Source records:
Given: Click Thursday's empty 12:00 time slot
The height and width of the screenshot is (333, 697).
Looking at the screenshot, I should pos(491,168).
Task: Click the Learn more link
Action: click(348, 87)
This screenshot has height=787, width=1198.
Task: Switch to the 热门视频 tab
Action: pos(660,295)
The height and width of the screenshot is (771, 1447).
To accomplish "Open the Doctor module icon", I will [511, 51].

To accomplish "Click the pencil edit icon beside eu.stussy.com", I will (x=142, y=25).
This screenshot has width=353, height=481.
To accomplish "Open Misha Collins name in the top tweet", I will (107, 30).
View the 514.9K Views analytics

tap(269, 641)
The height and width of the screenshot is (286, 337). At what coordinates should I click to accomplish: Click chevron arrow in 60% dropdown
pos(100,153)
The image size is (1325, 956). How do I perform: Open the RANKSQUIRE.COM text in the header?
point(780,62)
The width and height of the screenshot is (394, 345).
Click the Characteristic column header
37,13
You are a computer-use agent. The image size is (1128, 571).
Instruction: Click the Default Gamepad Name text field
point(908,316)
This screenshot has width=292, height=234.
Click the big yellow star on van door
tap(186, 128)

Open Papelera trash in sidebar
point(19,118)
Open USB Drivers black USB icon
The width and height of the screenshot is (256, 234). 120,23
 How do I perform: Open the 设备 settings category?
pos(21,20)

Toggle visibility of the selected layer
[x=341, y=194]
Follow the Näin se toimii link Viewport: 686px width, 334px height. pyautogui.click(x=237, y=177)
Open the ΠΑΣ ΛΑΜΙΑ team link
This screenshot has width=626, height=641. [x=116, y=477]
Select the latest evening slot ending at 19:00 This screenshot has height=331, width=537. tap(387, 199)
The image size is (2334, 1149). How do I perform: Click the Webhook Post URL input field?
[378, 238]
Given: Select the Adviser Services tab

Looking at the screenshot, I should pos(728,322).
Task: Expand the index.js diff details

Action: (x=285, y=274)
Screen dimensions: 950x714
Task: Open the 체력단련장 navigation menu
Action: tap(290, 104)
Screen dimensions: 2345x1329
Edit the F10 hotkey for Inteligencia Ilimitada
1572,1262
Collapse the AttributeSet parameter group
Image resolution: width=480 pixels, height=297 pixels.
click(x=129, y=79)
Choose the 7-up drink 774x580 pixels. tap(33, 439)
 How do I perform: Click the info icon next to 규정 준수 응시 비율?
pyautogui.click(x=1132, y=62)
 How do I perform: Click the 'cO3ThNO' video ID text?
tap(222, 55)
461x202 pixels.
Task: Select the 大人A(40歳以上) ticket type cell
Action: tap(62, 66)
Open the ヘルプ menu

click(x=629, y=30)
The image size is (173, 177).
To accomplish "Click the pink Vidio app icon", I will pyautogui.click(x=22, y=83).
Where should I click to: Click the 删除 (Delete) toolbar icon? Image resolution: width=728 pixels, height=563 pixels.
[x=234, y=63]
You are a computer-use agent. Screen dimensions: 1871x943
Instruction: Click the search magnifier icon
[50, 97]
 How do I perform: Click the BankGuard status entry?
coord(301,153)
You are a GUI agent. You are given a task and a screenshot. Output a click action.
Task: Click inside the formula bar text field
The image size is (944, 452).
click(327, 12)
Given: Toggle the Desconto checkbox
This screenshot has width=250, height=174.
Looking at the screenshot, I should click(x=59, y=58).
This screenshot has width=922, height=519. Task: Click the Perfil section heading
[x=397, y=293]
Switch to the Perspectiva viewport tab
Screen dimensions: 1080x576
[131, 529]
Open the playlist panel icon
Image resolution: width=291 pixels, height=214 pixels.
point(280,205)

Prompt — If a line above contains the word "agent", list it.

Answer box —
You are a computer-use agent. The image size is (1128, 571).
You are a computer-use agent. Screen dimensions: 1871x943
You are a GUI agent. You are given a task and a screenshot. Output a click action.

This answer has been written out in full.